White House Responds To Release Of Mueller Report


Immediately following the breaking news that Special Counsel Robert Mueller had completed his investigation, President Trump’s Twitter feed was uncharacteristically quiet. A president who has insisted with enthusiasm that Mueller’s investigation was a politically-motivated witch hunt remained silent on the topic, even as politicians and commentators on both sides of the aisle rushed to spin the news in their own favor.

White House Press Secretary Sarah Sanders, however, did comment publicly on the report, acknowledging that it is now the responsibility of the attorney general to decide if and how the contents of the report will move forward.

“The next steps are up to Attorney General Barr, and we look forward to the process taking its course. The White House has not received or been briefed on the Special Counsel’s report,” Sanders tweeted.

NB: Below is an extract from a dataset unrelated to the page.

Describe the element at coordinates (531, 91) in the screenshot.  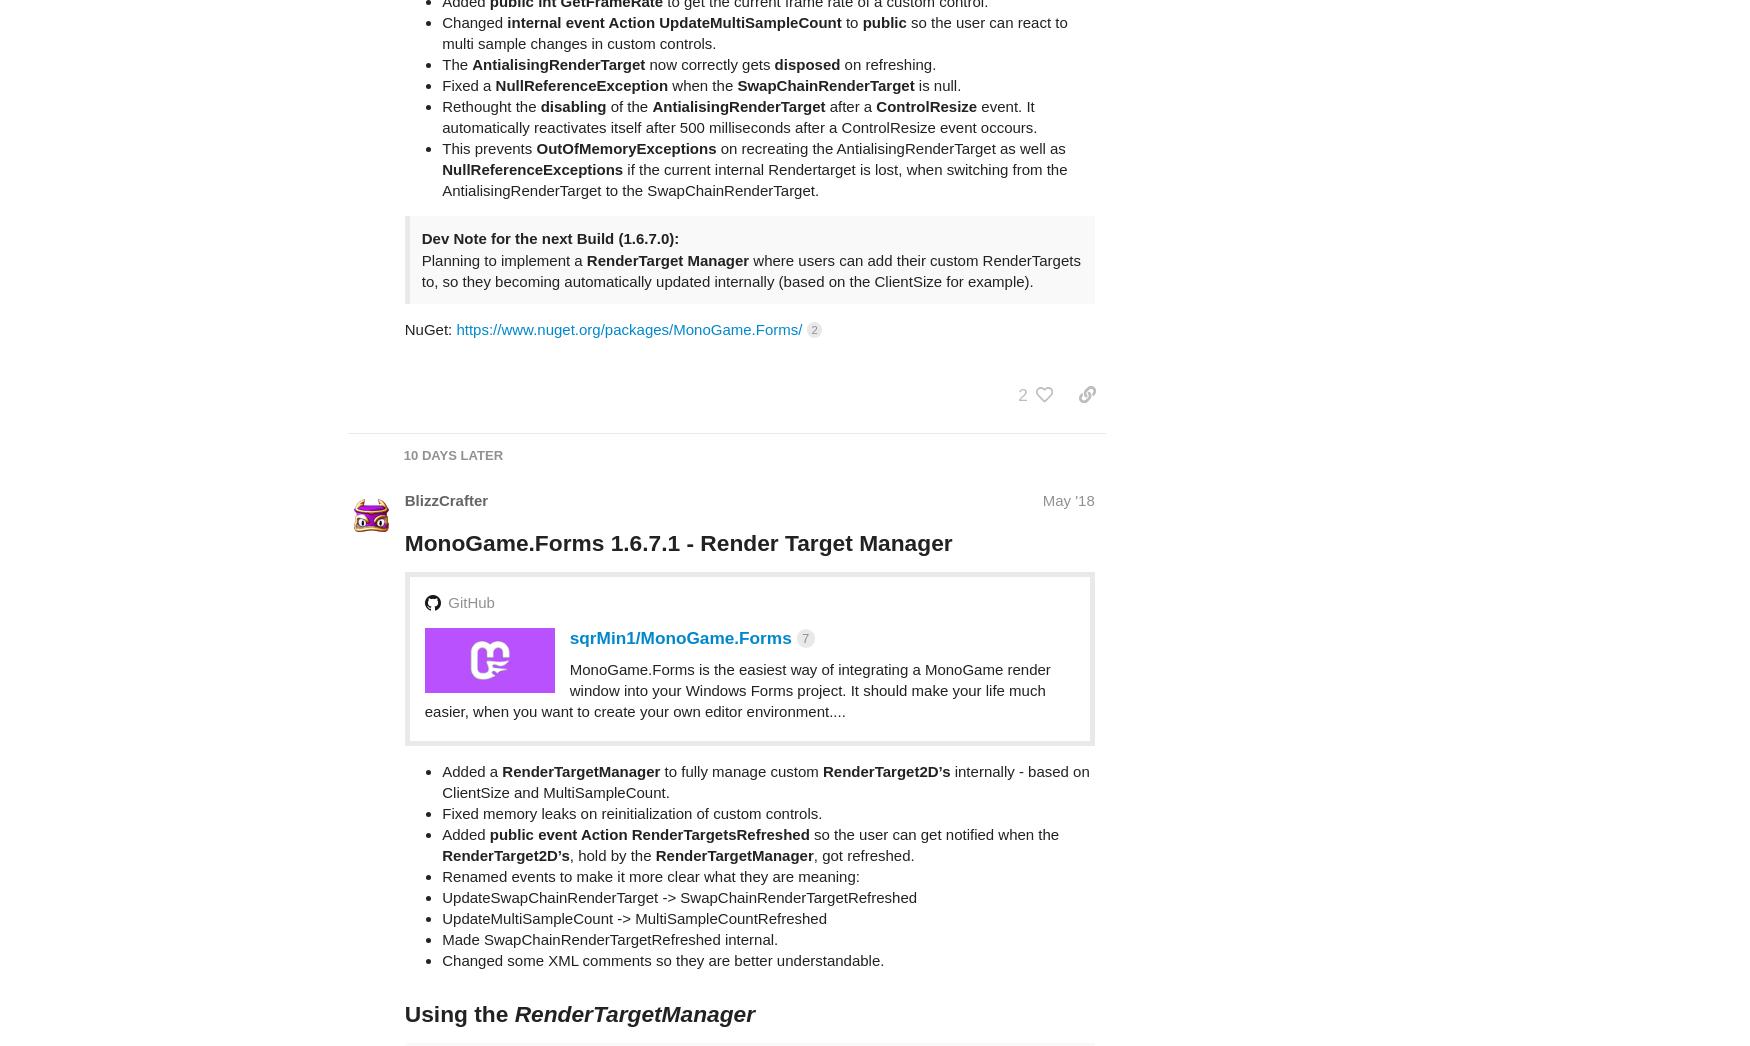
I see `'NullReferenceExceptions'` at that location.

The response from the White House came following a publicly released letter from Barr, who addressed congressional leaders indicating that, as the law requires, he would provide them with a summary of Special Counsel Robert Mueller’s conclusions as early as this weekend, as reported by CNN.

Barr pledged “as much transparency as possible” in the process, as the eyes of so many now turn to the attorney general to see whether he will shield the report’s findings, open them to the public, or take some path in between.

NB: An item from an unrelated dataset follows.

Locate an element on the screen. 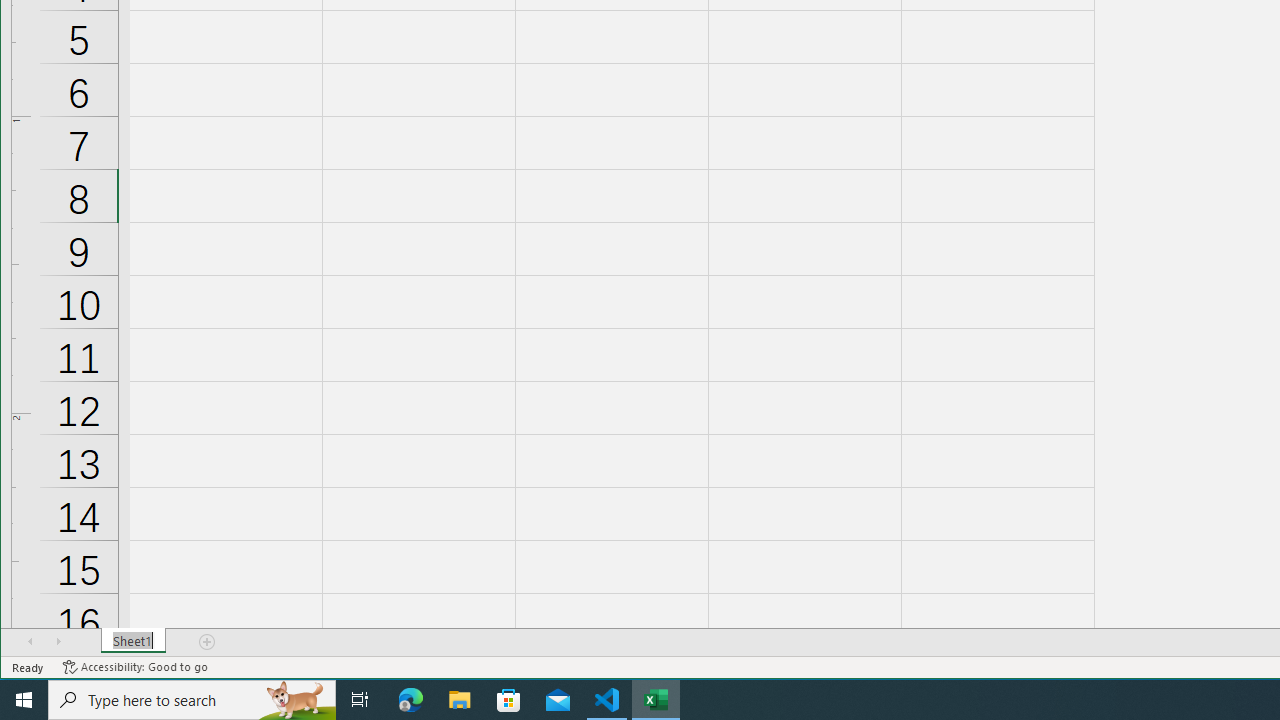 The height and width of the screenshot is (720, 1280). 'Start' is located at coordinates (24, 698).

As attorney general, Barr is alone in control of the dissemination of the report and with the Mueller investigation looming so large during his confirmation hearing for attorney general, many have expressed worry about how he might handle the report.

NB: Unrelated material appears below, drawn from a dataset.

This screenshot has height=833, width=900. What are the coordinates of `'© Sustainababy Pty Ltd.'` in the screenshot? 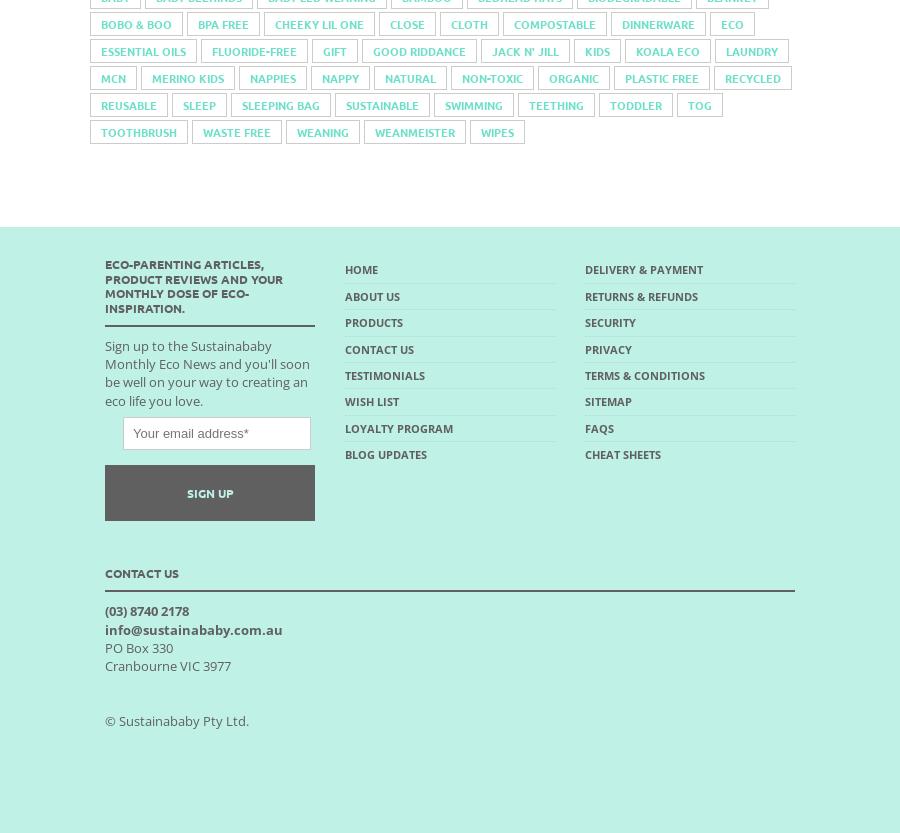 It's located at (177, 719).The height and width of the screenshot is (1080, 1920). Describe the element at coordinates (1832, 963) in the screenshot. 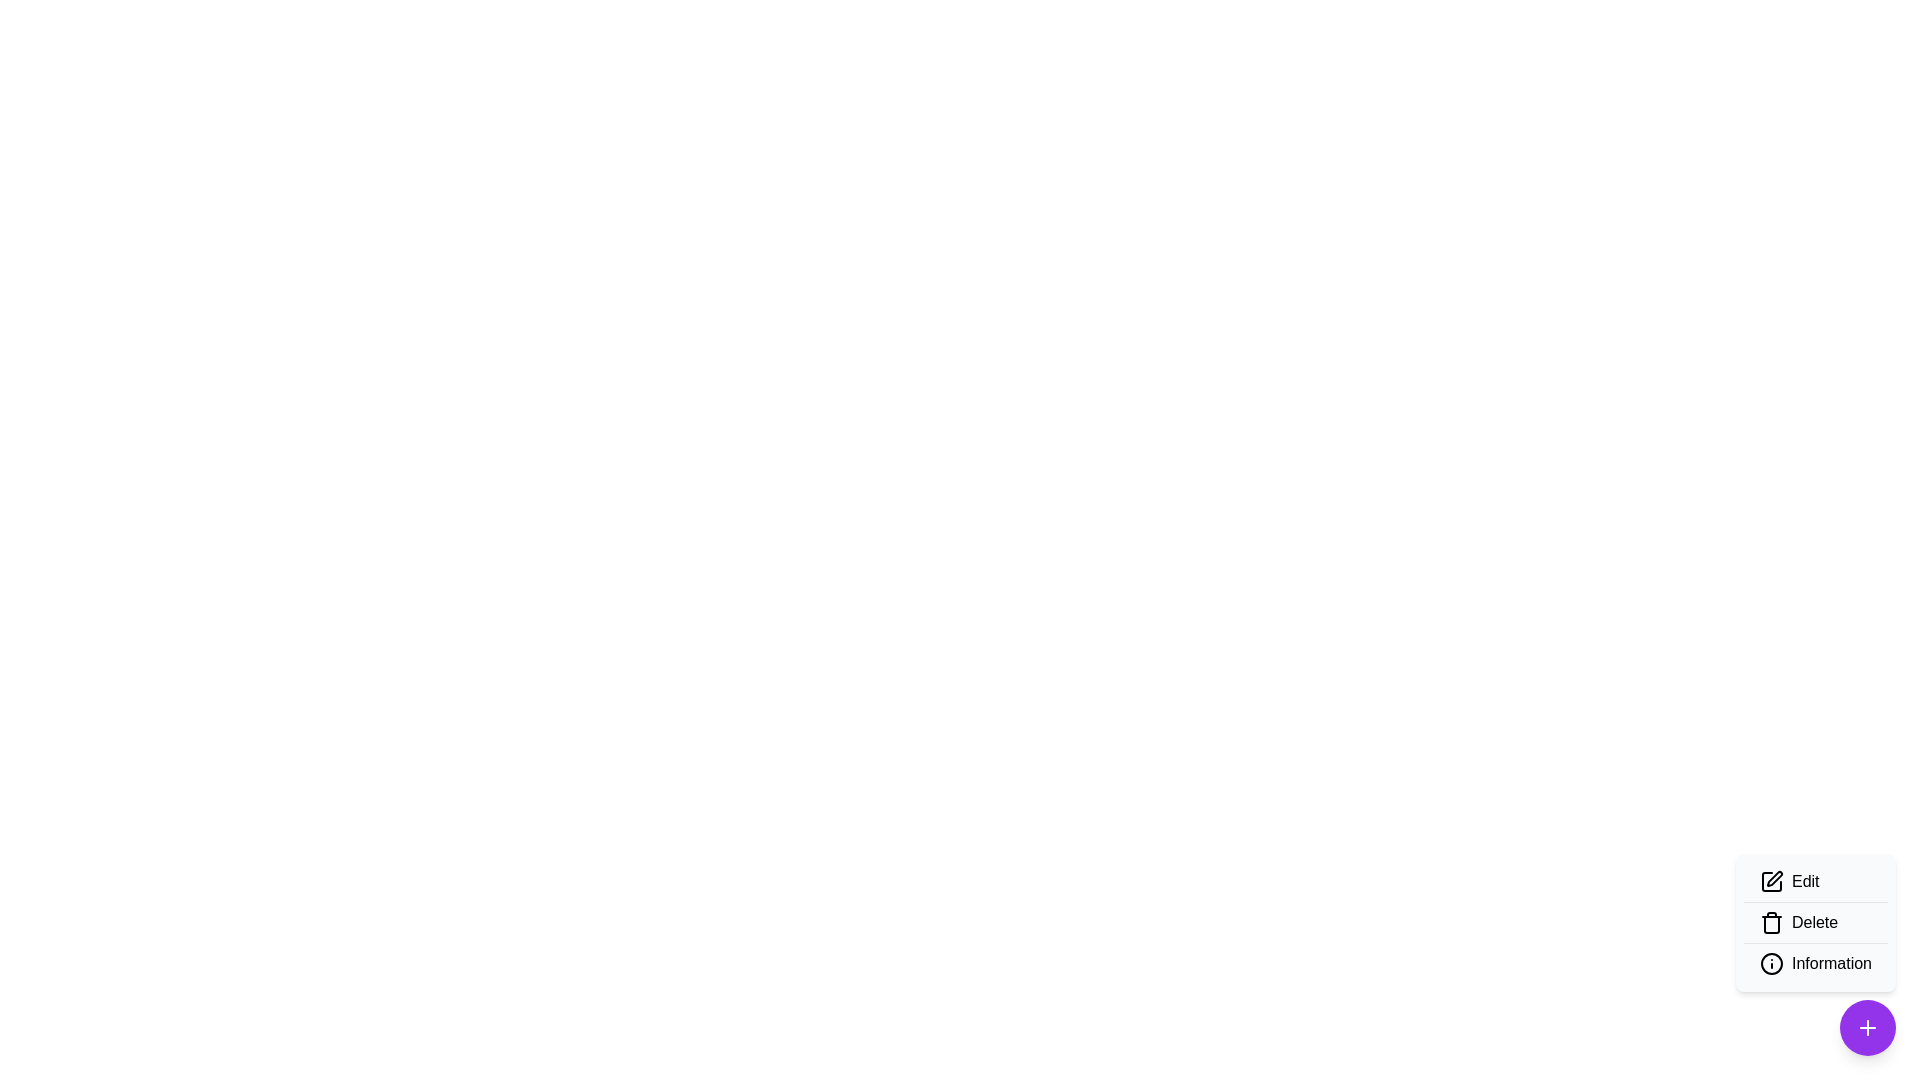

I see `on the 'Information' text label located at the bottom-right corner of the dropdown menu, which is styled in bold and positioned beside an information icon` at that location.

Largely driving these concerns was a memo written by Barr which described an expansive view of presidential power that was put a president within his or her rights to shut down an investigation such as this altogether. The memo’s subject line was “Mueller’s ‘Obstruction’ Theory.”

Barr shed further light into his thinking on such topics during his confirmation hearing, when he was asked specifically about these issues.

“There are different reports at work here,” Barr said at the time. “Under the current regulations, the special counsel report is confidential, and the report that goes public would be a report by the attorney general.”

Barr’s statement leaves open the possibility that Congress, to say nothing of the public, could be kept out of the loop entirely from Mueller’s full report and rather would receive some form of summary alone, produced by Barr himself.

Nonetheless, during his confirmation hearings, Barr insisted that he would not allow political motivations to influence his actions.